The behemoth builds upon the legacy of the first research vessel in the OceanX fleet, M/V Alucia, and previously went by the name of Alucia 2. Now it’s known as OceanXplorer and the company is billing it “the most advanced combined marine research and media vessel in existence.” It will travel to the most remote corners of the world and then stream its findings to audiences globally via Cameron’s high-tech media center.
The vessel actually began life as a former offshore survey ship, Volstad Surveyor, but was completely retrofitted by Damen Shiprepair in Rotterdam. The rebuild, which the Dutch yard recently completed, was no easy feat. The interior and exterior redesign was spearheaded by Steve Gresham of Gresham Yacht Design, while the naval architects at Skipsteknisk took care of the state-of-the-art research facilities. It required gutting the existing accommodation to make space for the laboratories, workshops and the aforementioned movie studio. It also involved the integration of a heli hangar in the superstructure, a submarine hangar and a 40-ton crane and A-frame to launch heavy equipment.
That equipment will be used to explore and map the depths of the oceans and includes underwater drones, two manned Triton submersibles that can dive to depths exceeding 3,280 feet, along with an ROV and AUV that can plunge 19,685 feet. The video and data captured by this gear will eventually stream to social media feeds and classrooms in real-time thanks to the vessel’s underwater optical modem.
The footage should look top-notch, too. According to OceanX, custom lighting rigs and housings make the vessel’s submersibles the only in existence that can create images using 8K RED cameras while 19,685 feet deep. We would expect nothing less from Cameron, who developed the studio in consultation with noted production designer N.C. Page Buckner (OneNight in Miami, The Amazing Spiderman, Iron Man 2) and the Avatar Alliance Foundation.

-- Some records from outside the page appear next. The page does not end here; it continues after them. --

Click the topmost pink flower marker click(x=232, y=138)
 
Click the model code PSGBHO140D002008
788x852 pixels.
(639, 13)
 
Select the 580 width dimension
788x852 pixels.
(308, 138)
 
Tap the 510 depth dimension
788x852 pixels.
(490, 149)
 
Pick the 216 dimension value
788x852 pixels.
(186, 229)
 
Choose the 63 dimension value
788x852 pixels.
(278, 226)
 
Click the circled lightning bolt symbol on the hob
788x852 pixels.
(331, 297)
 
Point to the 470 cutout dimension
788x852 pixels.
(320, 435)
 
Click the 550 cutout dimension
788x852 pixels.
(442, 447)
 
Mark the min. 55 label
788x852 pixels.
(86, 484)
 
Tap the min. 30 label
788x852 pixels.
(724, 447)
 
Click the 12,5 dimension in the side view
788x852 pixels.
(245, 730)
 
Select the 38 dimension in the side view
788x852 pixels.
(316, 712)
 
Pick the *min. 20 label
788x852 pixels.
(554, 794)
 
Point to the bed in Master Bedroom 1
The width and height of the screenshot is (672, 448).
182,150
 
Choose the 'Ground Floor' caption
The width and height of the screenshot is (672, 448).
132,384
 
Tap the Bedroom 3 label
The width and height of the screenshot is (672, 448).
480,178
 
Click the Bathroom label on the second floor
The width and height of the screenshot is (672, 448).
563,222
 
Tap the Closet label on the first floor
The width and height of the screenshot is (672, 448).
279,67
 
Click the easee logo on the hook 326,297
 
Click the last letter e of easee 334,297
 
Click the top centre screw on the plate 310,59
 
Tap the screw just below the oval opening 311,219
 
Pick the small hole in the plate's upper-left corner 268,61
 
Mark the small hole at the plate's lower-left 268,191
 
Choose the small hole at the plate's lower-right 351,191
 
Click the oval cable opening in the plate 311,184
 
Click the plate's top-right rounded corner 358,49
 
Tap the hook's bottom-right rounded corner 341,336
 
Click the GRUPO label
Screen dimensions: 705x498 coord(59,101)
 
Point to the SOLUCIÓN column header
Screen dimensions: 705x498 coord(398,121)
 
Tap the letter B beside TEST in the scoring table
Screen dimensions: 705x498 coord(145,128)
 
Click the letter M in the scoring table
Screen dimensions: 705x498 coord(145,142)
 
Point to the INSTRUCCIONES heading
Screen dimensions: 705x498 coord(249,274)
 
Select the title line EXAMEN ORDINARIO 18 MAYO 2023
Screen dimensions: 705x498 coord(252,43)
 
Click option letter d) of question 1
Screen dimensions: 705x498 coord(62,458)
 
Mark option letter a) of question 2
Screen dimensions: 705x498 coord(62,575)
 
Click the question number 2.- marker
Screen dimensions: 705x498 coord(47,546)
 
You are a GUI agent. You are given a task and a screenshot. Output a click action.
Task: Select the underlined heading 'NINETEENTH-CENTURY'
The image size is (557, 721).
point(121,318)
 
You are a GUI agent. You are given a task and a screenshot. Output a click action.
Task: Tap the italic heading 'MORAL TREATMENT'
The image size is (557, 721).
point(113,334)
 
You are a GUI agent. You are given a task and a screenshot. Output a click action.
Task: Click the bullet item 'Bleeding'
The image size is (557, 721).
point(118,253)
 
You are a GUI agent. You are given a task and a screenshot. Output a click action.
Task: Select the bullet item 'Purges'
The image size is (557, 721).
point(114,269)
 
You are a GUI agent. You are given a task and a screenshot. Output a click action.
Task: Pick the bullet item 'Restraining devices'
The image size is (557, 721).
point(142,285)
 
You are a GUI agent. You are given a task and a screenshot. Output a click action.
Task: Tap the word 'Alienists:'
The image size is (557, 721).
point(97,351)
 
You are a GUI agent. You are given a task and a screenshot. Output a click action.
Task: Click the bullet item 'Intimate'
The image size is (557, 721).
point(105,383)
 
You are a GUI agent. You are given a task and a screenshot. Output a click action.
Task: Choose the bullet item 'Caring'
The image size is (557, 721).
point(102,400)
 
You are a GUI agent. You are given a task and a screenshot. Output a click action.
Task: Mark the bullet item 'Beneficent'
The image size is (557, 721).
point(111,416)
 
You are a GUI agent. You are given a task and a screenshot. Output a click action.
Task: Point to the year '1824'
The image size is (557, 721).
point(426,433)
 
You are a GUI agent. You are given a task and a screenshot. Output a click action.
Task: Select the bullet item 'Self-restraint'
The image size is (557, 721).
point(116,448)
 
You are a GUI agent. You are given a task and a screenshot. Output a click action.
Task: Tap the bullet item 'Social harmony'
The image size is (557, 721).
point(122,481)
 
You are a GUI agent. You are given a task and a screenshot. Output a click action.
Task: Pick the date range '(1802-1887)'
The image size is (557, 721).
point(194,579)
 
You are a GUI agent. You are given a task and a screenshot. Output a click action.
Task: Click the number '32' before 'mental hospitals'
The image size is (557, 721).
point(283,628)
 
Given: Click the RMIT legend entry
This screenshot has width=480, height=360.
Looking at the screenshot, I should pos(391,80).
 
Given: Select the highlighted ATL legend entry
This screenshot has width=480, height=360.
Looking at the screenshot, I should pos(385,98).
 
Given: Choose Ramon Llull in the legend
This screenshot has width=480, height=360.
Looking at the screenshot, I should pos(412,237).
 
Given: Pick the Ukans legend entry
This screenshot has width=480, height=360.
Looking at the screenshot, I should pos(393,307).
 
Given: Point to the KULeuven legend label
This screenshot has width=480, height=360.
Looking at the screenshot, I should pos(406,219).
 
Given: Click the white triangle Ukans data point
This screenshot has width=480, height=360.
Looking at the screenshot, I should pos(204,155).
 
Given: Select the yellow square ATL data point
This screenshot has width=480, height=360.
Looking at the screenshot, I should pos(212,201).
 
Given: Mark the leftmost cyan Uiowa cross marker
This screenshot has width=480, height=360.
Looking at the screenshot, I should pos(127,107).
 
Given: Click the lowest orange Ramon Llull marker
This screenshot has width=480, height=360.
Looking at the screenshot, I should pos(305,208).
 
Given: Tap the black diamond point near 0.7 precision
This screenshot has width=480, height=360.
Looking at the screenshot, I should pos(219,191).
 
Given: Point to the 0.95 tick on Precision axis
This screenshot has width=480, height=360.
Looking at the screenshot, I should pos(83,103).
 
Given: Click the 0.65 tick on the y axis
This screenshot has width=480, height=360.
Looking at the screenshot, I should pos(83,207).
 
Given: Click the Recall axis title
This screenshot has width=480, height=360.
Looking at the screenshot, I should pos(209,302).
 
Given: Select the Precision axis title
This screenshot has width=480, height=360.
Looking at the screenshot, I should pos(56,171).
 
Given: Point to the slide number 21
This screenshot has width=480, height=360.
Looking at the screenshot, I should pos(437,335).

We won’t have to wait long to see the vessel in action, either. OceanXplorer will be chronicled in a new six-part series on National Geographic. Mission OceanX (working title), which is co-produced by OceanXMedia, BBC Studios and Cameron, will follow the vessel as it explores the farthest reaches of the world’s oceans. The hope is that it will become a recurring series, focusing on a different ocean each season.
“The ship OceanXplorer will take ocean explorers to never-before-seen undersea worlds and allow them to beam back what they encounter via social media, digital experiences and a TV show,” Ray Dalio, co-Founder of OceanX, said in a press release. “It will be mind-blowing.” Count us in, Captain.